Rena had not known Sir Alistair well. He was a stern-looking man who wore a suit like a badge of honor. He was quiet and forceful, and bloody good at chess, as he liked to boast. He smoked cigars only on the back terrace where his wife couldn’t complain about the smoke.

  When Edric had brought Rena home that first morning, and introduced her as his wife, Sir Alistair had not thundered as he seemed likely to do, or demanded if Edric was joking. Instead, he had risen from his chair, smelling strongly of tobacco, taken Rena’s hand, and asked her if she played chess. To her startled reply that, no, she had never played, he had told her she must learn. And that was that.

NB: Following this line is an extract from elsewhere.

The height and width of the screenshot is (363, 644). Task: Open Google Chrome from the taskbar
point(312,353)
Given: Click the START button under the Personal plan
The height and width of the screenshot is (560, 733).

As a baronet, Sir Alistair had seemed too rigid to be Nell’s husband, and yet he had watched his wife often with a faint smile on his lips, and when she beat him at chess, he had howled with delight and called her a cheat.

  Rena focused again on Nell’s empty hands. The poor woman had lost her husband and son barely two years apart, but she hadn’t spoken of either of them since she and Rena had left India. Edric and his father seemed to live and linger in these moments, filling up the quiet and pressing outward, as if both men were pushing at them from behind a glass wall. Was Nell aware of this? Perhaps this was why she closed her eyes and sat in such silence. Did she feel closer to them?

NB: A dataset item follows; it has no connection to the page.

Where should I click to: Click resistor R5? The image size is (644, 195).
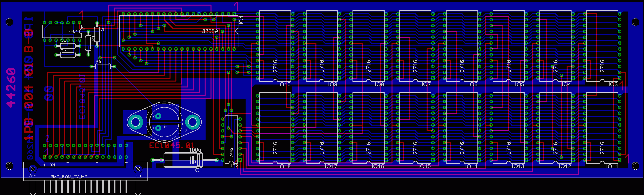coord(103,66)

  Rena balanced the tray of food on her hip as she slid into the room and shut the door quietly behind her. “Are you speaking to your husband?” Rena asked the question before she could consider the strangeness of it. Rena had watched her own family meditate each morning for lost family members—her mother prayed for their peace and her father strove to do good deeds in their names so they might each find their way in the next life. But, of course, Edric’s family followed other paths with their prayers.

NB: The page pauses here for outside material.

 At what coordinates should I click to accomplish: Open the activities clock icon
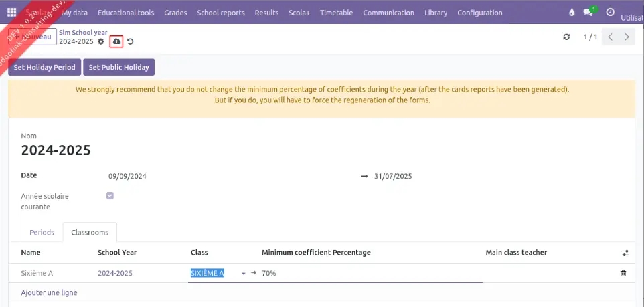click(610, 12)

  As if awakened from a much deeper world, Nell’s head jerked toward the door, and her eyes widened as they flashed from Rena to the overflowing tray and back again. “Speaking to…my husband?” She let out an amused, breathy laugh. “Goodness, child. I was praying for our stomachs!” Her eyes dropped once more to the tray, and she quirked a suspicious eyebrow. “Although it would seem my prayers have been answered. Unless I am hallucinating those pork pies—”

  Rena grinned down at the feast, the smell of meat and warm bread filling her belly with foreign longing. Wanting to quash any suspicion she was stingy, Mrs. Bagley had loaded the tray with a sampling of nearly everything the kitchen had on hand—meat pies, cheese, and pickled eggs; shreds of roast with slabs of bread; two short glasses of dark ale, rimmed with foam.

  But Rena had never touched meat before, nor eggs, nor even tasted alcohol. She had always been a meticulous follower of the Hindu diet, even after she had married Edric. Cows were sacred to her people, and eggs forbidden, and so much of the tray’s contents were off-limits to her.

  Did she really dare?

  Rena caught the desperate hunger in Nell’s eyes, knew it mirrored her own, and felt her stomach tighten. Realizing she was far too hungry to starve on her own uncertainty, she slid the tray to the middle of the table and dropped into the seat across from Nell.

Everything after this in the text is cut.